After the successful pilot, the program was launched citywide.

“The magic of this whole thing is that, again, the platform has been created and there’s all these different ways people can plug in,” Glickstein says. “And it goes back to kind of the way I view the world—that neighborhoods matter.”

“The story is really about how so many different institutions and people have come together to create this infrastructure. And what we’ve done here is we’ve created, basically, a universal wealth-building platform for New York City neighborhoods.”

Debra-Ellen Glickstein

Rachel Marcus, a resident of Queensbridge and Faith’s mother, who was enrolled in the pilot, and whose two younger sons are now also in the program, says the program is an important building block in her children’s success. Some businesses and community groups are adding small amounts to the children’s accounts each month, and Rachel will log on with them to see the small piles of savings growing.
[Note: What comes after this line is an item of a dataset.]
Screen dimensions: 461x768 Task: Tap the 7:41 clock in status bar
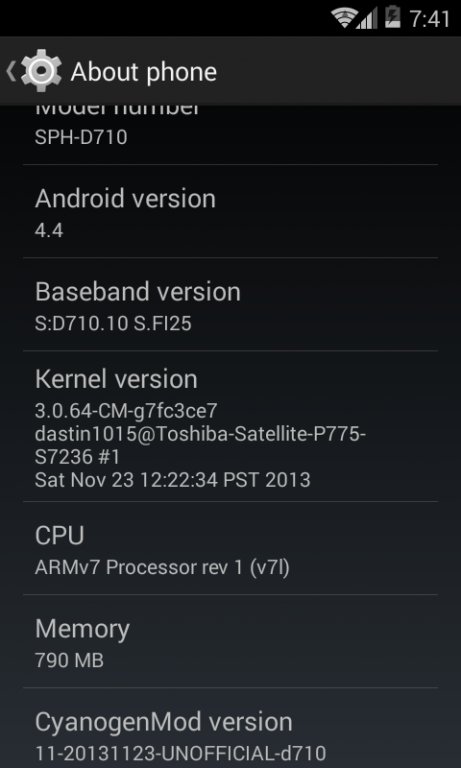point(430,19)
“It’s been really helpful for them. Sometimes we’ll log on and look at their accounts and I’ll explain to them that this is just the beginning,” she says. An immigrant from Suriname, Marcus was worried about her ability to ever provide opportunities to her children to go to college, given the financial burden. But the program helps. “It’ll be a little less heavy for her and also for us,” she says. And Faith is daring to dream—talking about her ambition to one day become a doctor and working hard to get good grades. 
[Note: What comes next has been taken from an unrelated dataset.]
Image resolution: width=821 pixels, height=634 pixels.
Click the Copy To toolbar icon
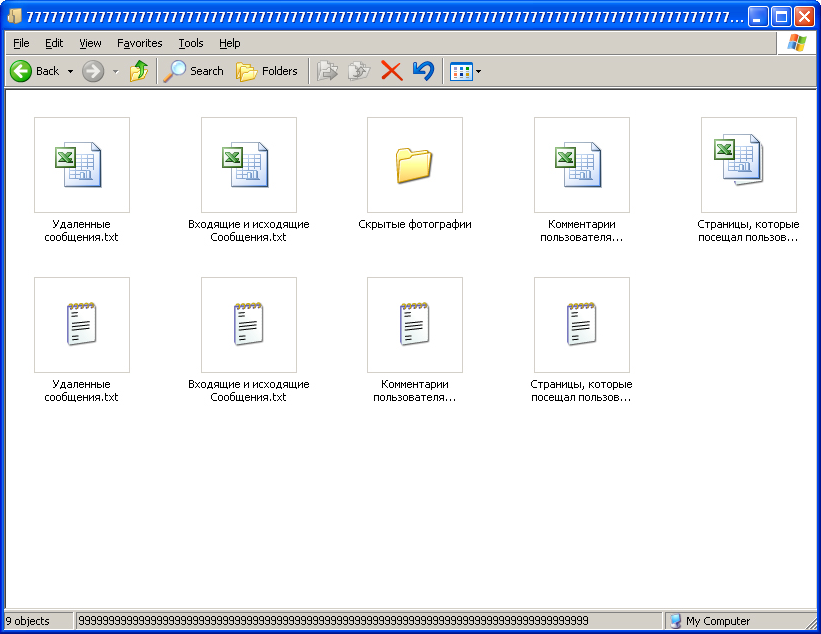[x=358, y=71]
“There’s probably nothing I’m prouder of than knowing that nearly every kid in elementary school who lives in Queensbridge Houses now has these accounts,” Glickstein says. “Because back in the day with Bishop Taylor, when I was 25 years old and we were building the East River Development Alliance, the question was, ‘How does public housing become a springboard for economic opportunity?’ These are complex questions. It’s not going to be necessarily solved by a college savings account. But now if you go to public school and you live in Queensbridge Houses, you are going to have something for your future. There is now a mechanism for both the government and the private sector and other folks in other systems to drive more money into those accounts. And they don’t have to be places that people have to run away from.”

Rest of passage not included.